■ TEXT EXCERPT ■
* * * * * * * * *

Let us denote $L$ the Lagrangian, and $\mathcal{L}$ the Lagrangian density, and the action $S$.

It is common to find the action based on the Lagrangian. Here, however, I am interested in the reverse problem.

Going from $S$ to $L$ my intuition is as follows: one derives $S$ with respect to $t$

$$ S=\int L dt \implies \frac{dS(t)}{dt}=L $$

However, this does not appear correct to me because the relation is actually $S=\int_a^b Ldt$ (a definite integral).

Can someone chip in as to if this is valid for definite integrals?

It is even less clear to me how one goes from $S$ to $\mathcal{L}$. I know how to get $S$ from $\mathcal{L}$:

$$ S=\int_M \mathcal{L}\sqrt{-g}d^nx $$

where $M$ is an $n$-dimensional manifold.

But, what operation takes me from $S$ to $\mathcal{L}$?

  • $\begingroup$ Have you ever seen an action where a Lagrangian density wasn’t just sitting there inside the integral? The “operation” is “erase the integral sign and the $\sqrt{-g}d^nx$”. How can you have an explicit functional without an explicit function being integrated? $\endgroup$ – G. Smith Aug 22 '19 at 0:17

FWIW, if we know the action $$ S_V[\phi]~=~\int_V \! d^nx~{\cal L}(\phi(x),\partial\phi(x),x) \tag{1}$$ for an arbitrary spacetime integration region $V$, it is in principle possible to recover the Lagrangian density ${\cal L}(\phi(x),\partial\phi(x),x)$ by localization, i.e. shrinking the integration region $|V|\to 0$.

* * * * * * * * *

■ DATASET RECORDS ■
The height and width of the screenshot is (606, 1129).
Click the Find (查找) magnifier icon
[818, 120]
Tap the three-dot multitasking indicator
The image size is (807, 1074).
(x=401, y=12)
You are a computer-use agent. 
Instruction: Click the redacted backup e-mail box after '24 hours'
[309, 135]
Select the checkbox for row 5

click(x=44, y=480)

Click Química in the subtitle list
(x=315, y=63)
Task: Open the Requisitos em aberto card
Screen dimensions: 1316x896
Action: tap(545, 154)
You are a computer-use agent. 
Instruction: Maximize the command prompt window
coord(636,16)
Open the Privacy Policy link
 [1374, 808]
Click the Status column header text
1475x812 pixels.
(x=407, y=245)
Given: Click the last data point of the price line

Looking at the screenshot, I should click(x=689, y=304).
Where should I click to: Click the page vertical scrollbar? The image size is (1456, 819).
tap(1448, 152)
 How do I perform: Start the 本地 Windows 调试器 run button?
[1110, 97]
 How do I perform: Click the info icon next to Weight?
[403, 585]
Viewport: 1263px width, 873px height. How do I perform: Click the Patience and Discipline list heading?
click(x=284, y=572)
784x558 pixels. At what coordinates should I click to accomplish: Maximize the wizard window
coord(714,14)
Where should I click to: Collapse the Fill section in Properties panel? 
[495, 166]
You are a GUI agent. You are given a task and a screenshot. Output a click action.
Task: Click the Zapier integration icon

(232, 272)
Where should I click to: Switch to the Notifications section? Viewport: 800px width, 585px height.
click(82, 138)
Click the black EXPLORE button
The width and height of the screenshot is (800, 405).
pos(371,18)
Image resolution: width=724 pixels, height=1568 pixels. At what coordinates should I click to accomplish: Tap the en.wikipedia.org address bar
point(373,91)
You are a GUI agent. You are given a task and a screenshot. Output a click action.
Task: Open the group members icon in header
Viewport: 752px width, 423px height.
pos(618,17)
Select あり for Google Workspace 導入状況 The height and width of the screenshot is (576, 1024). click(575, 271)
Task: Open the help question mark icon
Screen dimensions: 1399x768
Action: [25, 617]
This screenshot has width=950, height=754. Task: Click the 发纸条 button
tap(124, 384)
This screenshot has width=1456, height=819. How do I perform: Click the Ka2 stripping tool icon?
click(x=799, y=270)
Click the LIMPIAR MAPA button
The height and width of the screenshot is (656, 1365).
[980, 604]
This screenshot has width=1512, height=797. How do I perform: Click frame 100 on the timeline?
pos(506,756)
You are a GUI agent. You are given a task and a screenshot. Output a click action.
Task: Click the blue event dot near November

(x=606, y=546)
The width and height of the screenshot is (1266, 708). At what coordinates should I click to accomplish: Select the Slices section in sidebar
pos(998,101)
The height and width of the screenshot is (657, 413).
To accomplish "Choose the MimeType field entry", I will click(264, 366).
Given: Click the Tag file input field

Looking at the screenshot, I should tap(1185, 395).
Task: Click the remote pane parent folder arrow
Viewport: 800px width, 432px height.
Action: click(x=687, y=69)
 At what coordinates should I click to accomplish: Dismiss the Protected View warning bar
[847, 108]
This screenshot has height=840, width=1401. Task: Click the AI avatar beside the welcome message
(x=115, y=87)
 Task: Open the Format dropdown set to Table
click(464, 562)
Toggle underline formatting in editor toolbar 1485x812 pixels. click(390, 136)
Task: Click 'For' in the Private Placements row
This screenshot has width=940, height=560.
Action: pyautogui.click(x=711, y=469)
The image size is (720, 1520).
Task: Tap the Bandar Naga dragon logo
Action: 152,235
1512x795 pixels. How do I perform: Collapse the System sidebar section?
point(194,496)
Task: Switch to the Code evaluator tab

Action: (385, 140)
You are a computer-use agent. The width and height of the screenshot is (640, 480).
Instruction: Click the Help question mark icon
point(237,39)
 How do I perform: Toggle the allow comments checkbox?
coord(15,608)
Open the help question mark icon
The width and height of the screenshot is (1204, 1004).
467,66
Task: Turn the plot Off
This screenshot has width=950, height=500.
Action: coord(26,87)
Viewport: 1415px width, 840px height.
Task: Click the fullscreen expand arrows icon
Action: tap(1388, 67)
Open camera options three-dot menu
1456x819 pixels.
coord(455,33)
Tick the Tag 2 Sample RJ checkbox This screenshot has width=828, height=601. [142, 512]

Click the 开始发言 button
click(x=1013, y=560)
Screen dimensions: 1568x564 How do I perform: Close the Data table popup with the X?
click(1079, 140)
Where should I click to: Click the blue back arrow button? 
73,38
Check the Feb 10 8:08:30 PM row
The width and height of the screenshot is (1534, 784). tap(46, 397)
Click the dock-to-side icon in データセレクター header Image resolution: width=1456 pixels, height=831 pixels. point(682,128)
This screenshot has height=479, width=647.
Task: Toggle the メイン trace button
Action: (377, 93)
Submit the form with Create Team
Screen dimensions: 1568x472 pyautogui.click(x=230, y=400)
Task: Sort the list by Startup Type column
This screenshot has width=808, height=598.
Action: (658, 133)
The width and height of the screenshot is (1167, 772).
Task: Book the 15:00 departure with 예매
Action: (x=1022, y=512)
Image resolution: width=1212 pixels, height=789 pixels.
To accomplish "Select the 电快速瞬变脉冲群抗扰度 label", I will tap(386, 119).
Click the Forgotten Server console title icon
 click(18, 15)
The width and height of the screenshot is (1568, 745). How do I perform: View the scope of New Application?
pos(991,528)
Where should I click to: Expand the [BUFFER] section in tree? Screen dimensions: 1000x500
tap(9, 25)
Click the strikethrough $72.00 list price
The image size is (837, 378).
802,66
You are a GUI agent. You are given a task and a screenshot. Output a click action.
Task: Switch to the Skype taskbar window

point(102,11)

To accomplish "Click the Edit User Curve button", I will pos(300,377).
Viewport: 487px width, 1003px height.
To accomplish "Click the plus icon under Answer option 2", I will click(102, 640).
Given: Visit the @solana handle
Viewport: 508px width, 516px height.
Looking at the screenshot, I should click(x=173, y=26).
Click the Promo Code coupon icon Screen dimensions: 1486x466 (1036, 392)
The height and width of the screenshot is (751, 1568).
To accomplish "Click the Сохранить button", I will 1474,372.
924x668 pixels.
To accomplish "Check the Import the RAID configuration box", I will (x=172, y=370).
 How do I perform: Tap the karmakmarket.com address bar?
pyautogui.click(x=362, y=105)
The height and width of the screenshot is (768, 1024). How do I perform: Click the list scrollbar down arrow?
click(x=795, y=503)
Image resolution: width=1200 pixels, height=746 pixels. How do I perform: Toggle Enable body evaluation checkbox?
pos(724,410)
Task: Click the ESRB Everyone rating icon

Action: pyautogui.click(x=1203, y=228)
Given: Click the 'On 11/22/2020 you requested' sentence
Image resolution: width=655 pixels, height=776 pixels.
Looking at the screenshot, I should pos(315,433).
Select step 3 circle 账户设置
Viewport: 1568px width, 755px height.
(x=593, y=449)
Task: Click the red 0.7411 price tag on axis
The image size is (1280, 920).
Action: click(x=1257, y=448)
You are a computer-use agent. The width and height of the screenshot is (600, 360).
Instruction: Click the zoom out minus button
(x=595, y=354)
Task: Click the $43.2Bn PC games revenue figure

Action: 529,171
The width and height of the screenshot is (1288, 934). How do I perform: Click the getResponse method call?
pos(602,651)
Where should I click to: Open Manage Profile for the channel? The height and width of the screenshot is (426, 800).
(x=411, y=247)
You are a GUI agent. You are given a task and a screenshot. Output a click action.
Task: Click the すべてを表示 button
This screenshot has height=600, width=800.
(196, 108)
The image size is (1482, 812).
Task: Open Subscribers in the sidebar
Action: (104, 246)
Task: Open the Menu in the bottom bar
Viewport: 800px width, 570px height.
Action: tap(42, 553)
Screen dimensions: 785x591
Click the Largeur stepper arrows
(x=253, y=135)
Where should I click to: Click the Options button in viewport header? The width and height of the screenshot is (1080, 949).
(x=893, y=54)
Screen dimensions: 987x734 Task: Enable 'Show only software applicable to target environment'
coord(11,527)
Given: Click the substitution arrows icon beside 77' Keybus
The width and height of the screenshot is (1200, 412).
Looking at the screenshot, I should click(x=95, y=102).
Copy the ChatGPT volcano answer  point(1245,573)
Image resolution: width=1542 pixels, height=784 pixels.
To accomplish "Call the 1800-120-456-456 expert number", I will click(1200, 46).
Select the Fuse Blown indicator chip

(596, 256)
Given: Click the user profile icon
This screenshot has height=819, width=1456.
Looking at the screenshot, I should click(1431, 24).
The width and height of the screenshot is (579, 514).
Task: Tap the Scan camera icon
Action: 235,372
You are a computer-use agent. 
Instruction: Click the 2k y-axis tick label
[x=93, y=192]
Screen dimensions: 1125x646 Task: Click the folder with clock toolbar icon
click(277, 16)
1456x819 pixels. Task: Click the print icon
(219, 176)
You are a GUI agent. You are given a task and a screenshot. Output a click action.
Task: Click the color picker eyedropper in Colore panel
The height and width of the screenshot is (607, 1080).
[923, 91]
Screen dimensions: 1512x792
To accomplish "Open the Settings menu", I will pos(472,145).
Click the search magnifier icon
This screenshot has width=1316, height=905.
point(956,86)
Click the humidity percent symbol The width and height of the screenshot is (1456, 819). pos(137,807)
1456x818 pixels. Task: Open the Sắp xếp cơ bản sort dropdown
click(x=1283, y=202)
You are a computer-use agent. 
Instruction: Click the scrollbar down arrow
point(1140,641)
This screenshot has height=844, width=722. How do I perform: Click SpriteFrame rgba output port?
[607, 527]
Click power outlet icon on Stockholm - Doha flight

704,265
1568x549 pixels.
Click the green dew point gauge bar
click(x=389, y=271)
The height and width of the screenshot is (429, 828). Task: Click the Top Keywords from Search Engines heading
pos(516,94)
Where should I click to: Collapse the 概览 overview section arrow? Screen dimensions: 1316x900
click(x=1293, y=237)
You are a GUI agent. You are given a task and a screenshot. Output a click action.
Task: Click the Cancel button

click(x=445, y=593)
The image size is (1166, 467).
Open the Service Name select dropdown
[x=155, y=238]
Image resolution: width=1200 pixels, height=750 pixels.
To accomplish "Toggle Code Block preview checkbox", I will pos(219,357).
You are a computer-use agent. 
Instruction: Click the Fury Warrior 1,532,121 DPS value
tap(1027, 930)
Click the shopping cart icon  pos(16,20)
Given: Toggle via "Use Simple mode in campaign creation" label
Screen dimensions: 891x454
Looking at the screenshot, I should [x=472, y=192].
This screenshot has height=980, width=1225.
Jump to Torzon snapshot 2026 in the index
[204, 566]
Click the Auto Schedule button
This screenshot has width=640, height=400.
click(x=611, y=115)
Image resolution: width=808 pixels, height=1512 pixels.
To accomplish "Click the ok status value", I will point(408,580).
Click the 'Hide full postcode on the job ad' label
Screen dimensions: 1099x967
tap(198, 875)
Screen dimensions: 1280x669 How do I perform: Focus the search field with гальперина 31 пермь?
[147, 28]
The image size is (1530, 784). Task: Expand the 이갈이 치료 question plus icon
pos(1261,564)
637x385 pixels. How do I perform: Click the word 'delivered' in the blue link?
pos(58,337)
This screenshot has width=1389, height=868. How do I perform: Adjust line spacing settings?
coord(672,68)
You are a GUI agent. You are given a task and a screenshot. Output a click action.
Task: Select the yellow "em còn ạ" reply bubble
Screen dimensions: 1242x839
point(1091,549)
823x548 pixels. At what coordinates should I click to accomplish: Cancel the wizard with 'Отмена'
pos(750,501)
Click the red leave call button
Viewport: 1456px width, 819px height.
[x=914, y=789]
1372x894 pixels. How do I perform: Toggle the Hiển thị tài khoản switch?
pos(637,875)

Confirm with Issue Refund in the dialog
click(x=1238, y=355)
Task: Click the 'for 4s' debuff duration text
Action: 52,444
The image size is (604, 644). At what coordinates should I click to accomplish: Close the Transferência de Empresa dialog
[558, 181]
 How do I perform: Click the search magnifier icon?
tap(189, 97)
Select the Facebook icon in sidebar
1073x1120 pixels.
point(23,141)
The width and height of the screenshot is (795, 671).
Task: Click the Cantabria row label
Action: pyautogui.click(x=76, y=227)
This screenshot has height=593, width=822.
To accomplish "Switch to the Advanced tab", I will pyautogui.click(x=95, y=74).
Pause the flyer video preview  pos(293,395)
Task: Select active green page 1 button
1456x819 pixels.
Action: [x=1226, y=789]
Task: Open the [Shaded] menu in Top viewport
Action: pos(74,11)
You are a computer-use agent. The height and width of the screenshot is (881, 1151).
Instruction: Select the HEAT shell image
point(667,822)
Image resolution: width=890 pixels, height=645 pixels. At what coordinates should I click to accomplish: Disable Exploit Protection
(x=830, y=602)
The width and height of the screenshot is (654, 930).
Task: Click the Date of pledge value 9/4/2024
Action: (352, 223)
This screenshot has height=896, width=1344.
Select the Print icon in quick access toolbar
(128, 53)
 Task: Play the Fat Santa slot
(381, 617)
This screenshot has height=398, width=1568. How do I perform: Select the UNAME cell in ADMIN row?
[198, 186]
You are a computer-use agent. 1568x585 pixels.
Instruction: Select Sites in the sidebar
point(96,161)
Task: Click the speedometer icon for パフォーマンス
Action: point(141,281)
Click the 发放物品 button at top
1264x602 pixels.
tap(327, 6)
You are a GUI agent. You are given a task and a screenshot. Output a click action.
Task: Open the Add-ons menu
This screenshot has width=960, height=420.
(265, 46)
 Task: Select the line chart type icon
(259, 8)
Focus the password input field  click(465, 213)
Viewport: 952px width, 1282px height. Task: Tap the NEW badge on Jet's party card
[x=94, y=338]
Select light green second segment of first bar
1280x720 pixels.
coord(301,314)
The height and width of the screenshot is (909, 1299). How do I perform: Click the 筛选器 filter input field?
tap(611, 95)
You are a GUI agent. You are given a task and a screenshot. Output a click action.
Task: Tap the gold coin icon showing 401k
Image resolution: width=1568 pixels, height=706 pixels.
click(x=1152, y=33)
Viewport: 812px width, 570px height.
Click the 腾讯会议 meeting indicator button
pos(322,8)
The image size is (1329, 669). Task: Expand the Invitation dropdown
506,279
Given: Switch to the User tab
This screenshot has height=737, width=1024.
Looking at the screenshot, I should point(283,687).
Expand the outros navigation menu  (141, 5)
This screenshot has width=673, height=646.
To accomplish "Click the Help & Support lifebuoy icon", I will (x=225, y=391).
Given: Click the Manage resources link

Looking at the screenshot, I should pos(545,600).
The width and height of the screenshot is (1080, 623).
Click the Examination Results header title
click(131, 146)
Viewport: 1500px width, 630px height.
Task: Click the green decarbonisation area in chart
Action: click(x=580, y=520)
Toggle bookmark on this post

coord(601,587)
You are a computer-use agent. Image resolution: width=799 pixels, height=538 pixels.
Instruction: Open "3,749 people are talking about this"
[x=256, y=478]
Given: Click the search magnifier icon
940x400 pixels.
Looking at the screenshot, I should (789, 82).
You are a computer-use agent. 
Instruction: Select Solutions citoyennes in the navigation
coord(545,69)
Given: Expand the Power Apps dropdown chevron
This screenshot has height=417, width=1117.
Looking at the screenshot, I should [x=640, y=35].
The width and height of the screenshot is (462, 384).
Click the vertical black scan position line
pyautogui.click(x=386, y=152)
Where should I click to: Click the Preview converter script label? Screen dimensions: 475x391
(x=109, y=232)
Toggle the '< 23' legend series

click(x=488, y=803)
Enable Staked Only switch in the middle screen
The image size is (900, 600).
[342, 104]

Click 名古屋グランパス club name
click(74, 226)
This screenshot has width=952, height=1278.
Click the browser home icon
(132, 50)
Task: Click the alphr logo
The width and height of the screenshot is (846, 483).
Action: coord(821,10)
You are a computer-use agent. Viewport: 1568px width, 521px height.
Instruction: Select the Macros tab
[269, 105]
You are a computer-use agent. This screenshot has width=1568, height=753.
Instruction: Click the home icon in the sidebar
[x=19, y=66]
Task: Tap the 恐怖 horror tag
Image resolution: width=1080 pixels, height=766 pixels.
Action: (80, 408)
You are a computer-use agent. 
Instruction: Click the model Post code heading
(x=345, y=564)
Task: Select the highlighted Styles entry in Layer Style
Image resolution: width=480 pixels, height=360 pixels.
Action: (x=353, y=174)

* * * * * * * * *

■ STATED TASK ■
In the thread on recovering the Lagrangian from the action, what method is said to recover the Lagrangian density in principle when the action is known for an arbitrary spacetime integration region?

■ ANSWER BELOW ■
Localization, that is, shrinking the integration region $|V|\to 0$.